* **DATA RECORDS**:
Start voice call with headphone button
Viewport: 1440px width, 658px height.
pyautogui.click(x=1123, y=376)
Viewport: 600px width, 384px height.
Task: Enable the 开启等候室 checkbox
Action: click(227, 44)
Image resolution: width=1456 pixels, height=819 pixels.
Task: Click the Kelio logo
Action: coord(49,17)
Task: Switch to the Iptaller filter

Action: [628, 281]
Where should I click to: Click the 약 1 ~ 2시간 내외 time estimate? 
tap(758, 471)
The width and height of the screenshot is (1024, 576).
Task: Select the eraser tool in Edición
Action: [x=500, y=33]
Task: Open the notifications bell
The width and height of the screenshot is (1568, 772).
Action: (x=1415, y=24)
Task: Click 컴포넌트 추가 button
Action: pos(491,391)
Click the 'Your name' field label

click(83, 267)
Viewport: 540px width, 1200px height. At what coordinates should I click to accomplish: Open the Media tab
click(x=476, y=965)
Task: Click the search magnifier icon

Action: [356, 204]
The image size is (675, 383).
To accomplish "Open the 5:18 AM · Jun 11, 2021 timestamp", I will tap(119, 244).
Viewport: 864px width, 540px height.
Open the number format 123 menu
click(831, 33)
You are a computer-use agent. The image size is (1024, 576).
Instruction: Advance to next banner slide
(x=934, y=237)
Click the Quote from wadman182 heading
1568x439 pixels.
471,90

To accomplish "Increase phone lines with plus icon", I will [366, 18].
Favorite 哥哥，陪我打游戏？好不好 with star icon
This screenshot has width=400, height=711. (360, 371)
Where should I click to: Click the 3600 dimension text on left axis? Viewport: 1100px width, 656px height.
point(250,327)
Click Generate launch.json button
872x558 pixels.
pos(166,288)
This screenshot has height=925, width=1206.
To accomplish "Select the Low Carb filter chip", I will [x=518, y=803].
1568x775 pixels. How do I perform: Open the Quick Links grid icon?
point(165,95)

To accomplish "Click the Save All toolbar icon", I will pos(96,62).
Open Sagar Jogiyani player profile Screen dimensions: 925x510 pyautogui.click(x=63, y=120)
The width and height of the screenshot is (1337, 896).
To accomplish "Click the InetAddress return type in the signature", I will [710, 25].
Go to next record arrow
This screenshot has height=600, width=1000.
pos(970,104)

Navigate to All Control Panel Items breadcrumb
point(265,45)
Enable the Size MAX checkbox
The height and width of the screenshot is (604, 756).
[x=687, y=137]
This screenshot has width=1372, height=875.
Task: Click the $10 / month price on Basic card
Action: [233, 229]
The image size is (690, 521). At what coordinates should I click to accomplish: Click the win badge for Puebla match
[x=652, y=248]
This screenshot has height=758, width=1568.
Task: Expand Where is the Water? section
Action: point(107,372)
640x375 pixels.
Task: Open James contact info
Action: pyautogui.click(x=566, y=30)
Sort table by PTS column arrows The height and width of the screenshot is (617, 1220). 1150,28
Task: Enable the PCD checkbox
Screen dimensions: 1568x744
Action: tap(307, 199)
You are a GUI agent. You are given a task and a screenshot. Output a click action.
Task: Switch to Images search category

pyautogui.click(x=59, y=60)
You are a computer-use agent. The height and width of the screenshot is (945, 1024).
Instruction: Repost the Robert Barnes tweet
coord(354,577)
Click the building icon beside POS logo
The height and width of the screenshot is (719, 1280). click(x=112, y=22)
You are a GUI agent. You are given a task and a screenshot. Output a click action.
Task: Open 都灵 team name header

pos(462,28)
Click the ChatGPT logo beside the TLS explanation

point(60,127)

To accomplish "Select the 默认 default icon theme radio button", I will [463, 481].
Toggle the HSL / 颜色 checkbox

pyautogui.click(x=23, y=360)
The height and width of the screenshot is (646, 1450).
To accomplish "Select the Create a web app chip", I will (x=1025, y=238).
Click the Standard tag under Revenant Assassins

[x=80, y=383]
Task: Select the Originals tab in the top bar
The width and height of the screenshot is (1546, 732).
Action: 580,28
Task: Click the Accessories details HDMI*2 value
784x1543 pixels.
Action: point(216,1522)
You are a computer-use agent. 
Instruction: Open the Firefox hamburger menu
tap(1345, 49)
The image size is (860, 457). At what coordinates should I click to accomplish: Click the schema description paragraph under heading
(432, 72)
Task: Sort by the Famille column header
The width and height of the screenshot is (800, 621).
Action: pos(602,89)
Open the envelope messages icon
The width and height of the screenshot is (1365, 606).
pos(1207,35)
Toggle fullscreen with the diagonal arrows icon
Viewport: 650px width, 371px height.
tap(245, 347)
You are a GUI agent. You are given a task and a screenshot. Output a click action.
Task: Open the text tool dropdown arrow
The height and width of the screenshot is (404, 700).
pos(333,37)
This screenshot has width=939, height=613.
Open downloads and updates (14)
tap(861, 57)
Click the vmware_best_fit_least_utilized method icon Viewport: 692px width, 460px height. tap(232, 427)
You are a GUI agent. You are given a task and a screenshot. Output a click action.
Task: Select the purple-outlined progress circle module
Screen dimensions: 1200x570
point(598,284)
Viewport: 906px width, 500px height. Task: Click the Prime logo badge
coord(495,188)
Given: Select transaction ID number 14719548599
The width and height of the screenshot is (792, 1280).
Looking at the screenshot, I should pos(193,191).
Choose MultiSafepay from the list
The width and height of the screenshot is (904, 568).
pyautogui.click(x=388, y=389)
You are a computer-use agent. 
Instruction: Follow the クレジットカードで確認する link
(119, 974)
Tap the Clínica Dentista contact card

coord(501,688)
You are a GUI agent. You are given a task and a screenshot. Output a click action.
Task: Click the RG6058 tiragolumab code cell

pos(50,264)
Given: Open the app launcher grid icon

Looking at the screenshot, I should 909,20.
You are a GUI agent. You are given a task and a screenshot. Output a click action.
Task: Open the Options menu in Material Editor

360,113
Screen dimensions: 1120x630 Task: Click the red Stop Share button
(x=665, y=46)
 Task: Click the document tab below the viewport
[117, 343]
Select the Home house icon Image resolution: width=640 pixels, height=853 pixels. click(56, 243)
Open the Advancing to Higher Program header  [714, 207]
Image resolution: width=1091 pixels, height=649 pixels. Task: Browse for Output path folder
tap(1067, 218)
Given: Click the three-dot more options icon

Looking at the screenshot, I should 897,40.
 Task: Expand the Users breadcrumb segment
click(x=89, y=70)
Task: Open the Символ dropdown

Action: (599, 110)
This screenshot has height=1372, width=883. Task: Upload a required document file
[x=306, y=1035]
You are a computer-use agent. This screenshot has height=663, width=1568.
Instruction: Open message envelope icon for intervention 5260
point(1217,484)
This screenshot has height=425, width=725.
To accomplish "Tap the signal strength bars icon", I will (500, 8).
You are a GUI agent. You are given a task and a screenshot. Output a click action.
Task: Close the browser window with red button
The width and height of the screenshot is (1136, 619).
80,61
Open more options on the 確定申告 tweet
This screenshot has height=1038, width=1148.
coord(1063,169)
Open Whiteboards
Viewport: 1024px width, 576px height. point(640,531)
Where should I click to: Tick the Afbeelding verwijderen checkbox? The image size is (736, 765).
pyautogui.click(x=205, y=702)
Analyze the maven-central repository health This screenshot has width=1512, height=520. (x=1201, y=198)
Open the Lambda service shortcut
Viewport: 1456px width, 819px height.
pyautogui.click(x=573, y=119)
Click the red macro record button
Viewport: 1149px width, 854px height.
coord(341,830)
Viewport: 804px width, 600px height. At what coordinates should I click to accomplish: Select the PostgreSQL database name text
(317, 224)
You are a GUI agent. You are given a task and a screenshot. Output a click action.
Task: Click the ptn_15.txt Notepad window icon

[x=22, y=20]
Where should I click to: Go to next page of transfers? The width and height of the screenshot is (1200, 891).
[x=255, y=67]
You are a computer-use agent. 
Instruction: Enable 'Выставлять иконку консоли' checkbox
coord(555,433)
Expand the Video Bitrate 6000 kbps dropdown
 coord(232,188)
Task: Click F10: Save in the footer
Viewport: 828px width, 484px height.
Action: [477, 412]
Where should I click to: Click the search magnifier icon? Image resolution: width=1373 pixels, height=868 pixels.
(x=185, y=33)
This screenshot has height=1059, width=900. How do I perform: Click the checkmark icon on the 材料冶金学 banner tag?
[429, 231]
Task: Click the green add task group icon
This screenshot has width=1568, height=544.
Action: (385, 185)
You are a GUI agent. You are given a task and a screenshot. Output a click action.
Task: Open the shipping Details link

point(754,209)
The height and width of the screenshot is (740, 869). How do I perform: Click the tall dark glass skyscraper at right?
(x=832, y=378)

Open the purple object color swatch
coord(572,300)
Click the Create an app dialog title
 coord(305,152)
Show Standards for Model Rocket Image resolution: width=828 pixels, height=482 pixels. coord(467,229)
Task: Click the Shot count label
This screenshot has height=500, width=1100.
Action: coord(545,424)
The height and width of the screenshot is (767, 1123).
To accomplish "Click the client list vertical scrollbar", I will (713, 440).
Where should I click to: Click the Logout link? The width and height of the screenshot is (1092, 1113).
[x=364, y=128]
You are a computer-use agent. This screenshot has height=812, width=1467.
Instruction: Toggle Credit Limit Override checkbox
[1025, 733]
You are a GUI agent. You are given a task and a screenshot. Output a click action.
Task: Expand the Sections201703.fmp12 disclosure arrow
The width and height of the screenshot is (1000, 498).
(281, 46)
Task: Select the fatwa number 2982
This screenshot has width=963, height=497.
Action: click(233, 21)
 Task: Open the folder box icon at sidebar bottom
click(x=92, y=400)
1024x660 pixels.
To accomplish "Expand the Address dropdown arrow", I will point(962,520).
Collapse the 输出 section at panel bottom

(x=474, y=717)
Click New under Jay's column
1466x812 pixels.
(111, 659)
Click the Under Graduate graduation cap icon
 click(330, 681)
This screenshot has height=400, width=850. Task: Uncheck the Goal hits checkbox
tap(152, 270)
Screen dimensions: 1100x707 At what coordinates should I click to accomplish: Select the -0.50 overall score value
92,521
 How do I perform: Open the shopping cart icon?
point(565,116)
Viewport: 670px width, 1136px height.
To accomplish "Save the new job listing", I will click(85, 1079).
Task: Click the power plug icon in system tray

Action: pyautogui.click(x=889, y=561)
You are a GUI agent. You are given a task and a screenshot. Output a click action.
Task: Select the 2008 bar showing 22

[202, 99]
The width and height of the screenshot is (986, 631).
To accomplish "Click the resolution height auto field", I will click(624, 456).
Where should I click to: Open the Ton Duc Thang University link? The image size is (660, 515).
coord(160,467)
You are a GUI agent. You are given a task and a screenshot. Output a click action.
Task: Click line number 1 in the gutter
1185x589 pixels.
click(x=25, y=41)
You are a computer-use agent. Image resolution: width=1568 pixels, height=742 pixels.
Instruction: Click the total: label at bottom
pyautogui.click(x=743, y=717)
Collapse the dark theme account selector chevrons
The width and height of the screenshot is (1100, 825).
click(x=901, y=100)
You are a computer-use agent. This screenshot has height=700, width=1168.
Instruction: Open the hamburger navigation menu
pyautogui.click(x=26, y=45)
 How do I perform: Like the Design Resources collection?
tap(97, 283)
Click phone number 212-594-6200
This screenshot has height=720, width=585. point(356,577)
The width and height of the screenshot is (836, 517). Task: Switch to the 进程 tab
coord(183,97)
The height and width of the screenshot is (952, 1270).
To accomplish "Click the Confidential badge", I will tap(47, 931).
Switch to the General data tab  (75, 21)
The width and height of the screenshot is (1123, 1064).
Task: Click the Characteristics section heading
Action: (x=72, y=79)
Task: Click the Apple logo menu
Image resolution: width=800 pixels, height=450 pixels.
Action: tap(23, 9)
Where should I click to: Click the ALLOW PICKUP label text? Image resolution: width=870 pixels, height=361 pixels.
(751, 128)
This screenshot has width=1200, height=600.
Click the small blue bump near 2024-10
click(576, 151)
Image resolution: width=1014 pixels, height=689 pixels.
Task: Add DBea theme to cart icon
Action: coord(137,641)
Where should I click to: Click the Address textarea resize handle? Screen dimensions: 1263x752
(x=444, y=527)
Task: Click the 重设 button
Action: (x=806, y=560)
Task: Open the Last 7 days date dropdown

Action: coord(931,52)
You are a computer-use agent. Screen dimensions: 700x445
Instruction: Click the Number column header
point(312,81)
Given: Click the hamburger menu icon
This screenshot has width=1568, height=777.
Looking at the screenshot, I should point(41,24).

* **TASK PROMPT**: Only the lines above from the line containing "Image resolution: width=1091" through the line containing "Task: Close the" should be retyped, exactly and with both ends included.

* **TASK RESPONSE**:
Image resolution: width=1091 pixels, height=649 pixels. Task: Browse for Output path folder
tap(1067, 218)
Given: Click the three-dot more options icon

Looking at the screenshot, I should 897,40.
 Task: Expand the Users breadcrumb segment
click(x=89, y=70)
Task: Open the Символ dropdown

Action: (599, 110)
This screenshot has height=1372, width=883. Task: Upload a required document file
[x=306, y=1035]
You are a computer-use agent. This screenshot has height=663, width=1568.
Instruction: Open message envelope icon for intervention 5260
point(1217,484)
This screenshot has height=425, width=725.
To accomplish "Tap the signal strength bars icon", I will (500, 8).
You are a GUI agent. You are given a task and a screenshot. Output a click action.
Task: Close the browser window with red button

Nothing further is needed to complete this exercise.